— BEGIN —
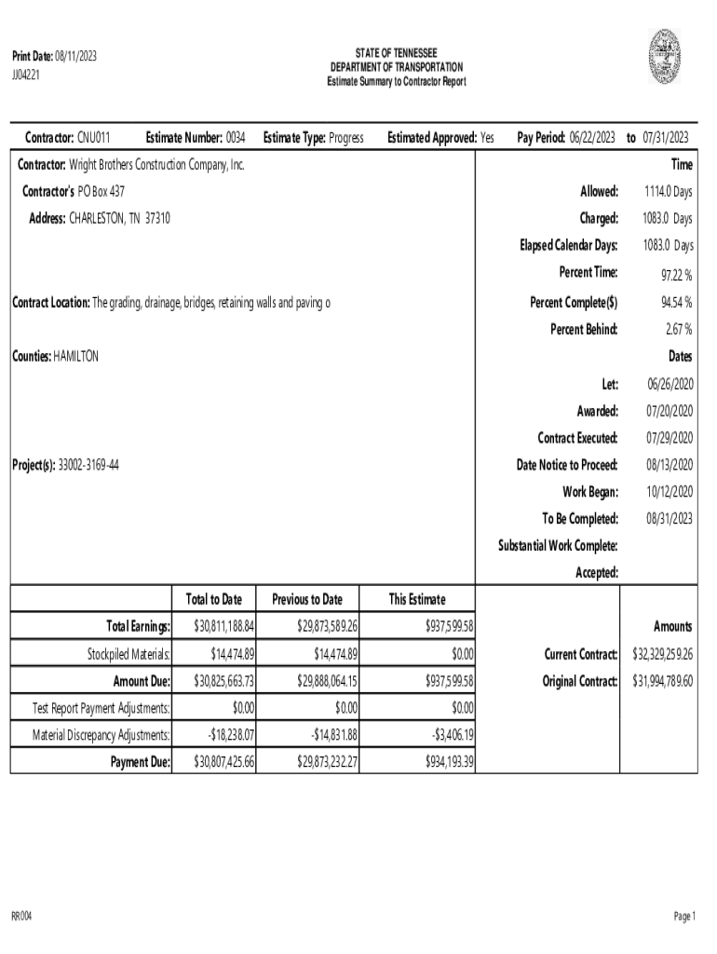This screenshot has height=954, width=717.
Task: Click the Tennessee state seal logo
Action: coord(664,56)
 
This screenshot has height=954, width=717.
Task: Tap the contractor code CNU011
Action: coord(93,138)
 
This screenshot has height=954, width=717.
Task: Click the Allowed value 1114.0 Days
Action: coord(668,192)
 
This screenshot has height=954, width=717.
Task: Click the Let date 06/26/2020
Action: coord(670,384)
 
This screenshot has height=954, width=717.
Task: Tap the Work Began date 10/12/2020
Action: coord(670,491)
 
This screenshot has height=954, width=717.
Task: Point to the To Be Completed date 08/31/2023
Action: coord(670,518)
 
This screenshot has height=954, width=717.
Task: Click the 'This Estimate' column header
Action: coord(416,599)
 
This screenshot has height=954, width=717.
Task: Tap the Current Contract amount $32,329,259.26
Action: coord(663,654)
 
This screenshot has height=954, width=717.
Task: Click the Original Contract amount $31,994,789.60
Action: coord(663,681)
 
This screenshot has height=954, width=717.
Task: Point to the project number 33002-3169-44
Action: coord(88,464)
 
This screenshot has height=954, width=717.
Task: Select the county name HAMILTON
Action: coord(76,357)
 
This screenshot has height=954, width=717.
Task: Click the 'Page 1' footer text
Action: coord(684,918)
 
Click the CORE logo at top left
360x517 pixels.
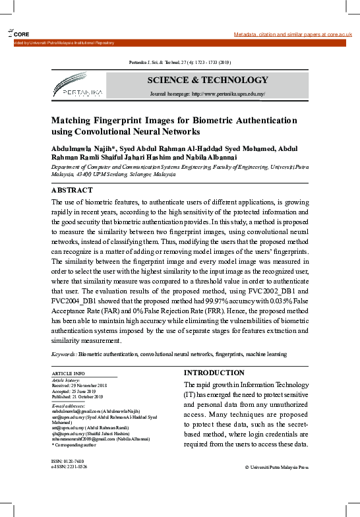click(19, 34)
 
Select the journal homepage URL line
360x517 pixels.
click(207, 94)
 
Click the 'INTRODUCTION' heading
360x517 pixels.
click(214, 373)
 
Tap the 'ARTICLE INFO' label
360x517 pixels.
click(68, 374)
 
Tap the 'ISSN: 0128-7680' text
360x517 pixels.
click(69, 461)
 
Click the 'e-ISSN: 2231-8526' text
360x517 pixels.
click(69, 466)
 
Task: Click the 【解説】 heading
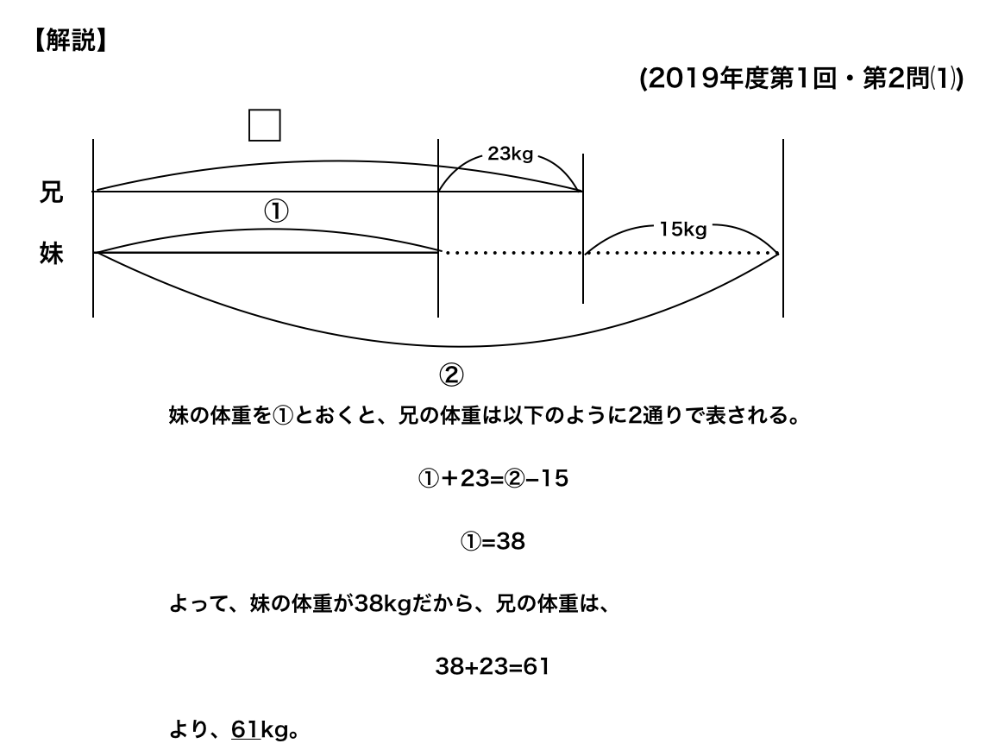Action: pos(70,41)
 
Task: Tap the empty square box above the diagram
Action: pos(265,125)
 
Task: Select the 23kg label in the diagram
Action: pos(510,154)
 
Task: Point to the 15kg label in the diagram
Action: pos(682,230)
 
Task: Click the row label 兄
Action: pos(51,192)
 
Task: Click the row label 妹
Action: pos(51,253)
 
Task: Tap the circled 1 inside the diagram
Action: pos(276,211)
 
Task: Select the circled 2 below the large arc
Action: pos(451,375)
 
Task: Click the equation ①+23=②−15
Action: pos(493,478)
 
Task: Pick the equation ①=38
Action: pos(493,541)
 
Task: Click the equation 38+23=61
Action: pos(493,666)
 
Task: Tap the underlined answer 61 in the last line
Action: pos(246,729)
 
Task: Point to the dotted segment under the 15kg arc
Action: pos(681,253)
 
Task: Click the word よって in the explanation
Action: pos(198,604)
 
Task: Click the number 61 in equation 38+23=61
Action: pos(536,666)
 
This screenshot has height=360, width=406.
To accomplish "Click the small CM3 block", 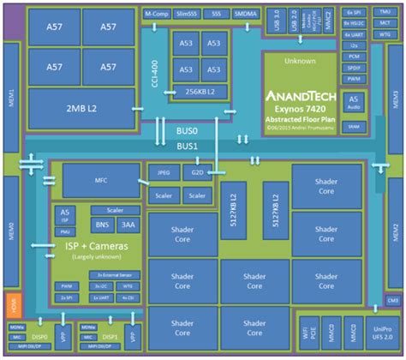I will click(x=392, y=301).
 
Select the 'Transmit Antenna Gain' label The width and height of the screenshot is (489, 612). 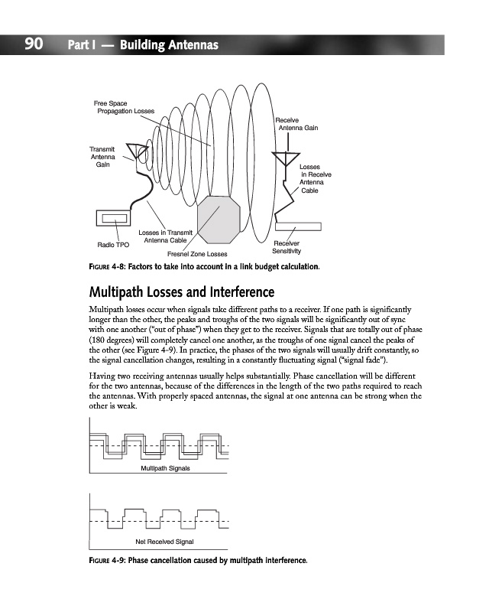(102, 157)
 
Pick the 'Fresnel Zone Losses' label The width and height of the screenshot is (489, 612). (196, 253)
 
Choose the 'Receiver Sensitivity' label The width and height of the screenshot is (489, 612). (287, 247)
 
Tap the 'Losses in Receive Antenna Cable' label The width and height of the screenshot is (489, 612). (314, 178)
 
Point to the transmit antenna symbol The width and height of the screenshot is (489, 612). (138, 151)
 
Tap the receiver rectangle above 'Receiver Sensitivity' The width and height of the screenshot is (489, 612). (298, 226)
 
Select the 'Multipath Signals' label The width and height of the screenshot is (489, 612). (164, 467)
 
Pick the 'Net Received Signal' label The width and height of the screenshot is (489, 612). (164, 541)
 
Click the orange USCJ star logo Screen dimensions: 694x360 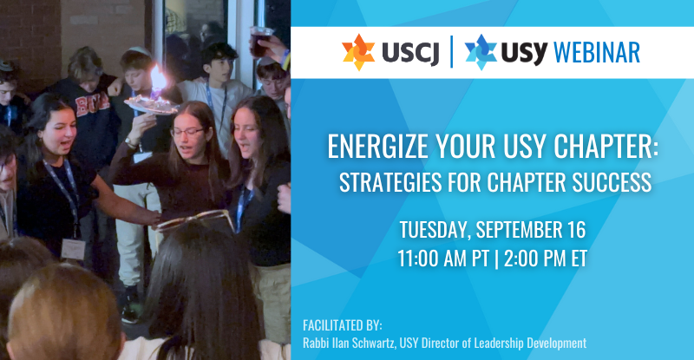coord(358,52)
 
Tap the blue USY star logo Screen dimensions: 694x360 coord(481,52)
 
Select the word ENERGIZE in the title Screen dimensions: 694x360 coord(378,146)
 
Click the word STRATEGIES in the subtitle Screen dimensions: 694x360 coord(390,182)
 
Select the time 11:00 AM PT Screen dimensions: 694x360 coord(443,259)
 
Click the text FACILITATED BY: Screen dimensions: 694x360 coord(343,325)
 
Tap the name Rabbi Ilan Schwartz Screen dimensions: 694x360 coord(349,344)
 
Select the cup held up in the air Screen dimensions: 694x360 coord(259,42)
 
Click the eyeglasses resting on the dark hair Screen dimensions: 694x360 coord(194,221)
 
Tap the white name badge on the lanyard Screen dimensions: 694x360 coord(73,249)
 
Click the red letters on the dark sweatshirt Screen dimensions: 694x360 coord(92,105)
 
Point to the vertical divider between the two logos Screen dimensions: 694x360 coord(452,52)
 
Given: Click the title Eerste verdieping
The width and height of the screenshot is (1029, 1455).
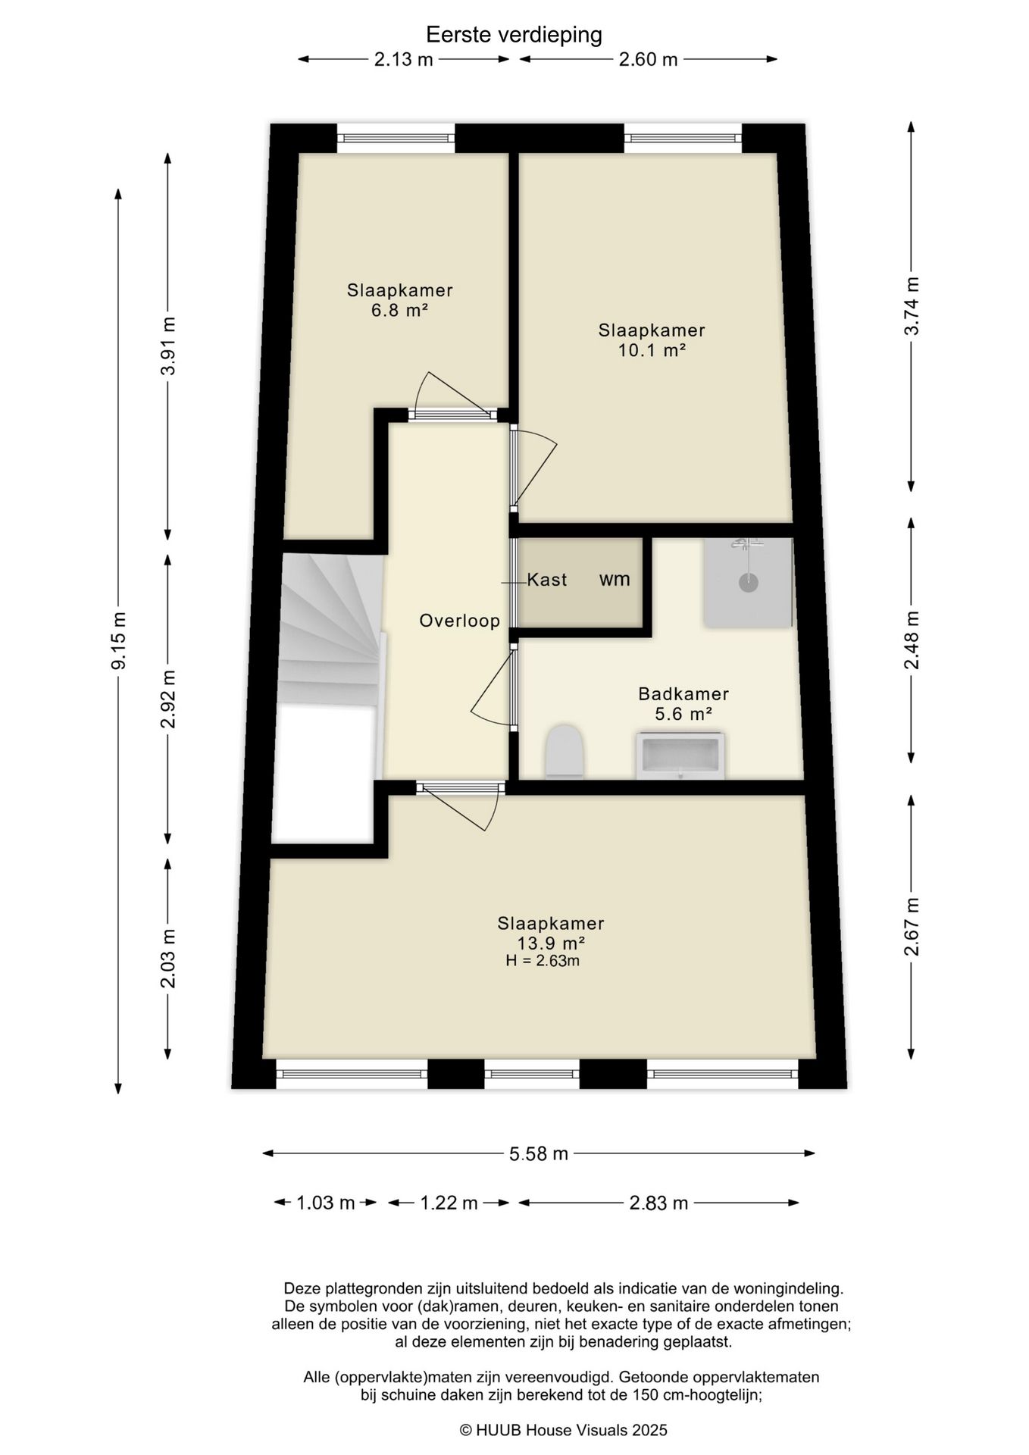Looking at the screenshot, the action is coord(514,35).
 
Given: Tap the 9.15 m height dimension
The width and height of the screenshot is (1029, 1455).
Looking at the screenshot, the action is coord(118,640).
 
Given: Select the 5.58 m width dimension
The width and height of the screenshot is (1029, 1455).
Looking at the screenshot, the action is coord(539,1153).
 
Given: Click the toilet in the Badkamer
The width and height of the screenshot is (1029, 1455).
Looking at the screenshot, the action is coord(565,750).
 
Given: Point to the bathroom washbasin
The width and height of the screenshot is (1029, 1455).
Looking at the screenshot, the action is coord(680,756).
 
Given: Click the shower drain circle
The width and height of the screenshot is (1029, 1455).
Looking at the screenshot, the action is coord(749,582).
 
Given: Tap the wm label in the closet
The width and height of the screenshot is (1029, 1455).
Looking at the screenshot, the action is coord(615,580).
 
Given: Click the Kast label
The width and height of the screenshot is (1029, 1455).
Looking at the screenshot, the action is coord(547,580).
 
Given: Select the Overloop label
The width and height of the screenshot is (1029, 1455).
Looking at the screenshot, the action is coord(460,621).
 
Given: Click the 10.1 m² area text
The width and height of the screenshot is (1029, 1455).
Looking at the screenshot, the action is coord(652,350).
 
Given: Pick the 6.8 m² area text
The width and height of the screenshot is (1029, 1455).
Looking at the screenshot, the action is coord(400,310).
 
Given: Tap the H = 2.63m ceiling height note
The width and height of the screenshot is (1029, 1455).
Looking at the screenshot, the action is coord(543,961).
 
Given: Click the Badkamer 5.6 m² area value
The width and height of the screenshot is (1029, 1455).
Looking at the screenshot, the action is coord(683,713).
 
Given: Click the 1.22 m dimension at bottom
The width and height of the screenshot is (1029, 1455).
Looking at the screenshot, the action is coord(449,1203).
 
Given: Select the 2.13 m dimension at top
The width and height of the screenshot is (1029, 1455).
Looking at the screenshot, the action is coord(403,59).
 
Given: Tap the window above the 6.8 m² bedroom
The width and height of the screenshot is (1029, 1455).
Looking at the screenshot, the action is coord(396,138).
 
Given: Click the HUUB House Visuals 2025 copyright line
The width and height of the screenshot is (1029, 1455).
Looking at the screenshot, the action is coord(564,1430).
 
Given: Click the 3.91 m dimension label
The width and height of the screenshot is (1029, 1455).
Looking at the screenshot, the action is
— END —
Do this: Put the lines of the listing, starting at the line containing "Click the red" and ending at the line containing "Point to the vertical", into a numbered list with blank lines omitted.

Task answer:
1. Click the red letters on the dark sweatshirt Screen dimensions: 694x360 coord(92,105)
2. Point to the vertical divider between the two logos Screen dimensions: 694x360 coord(452,52)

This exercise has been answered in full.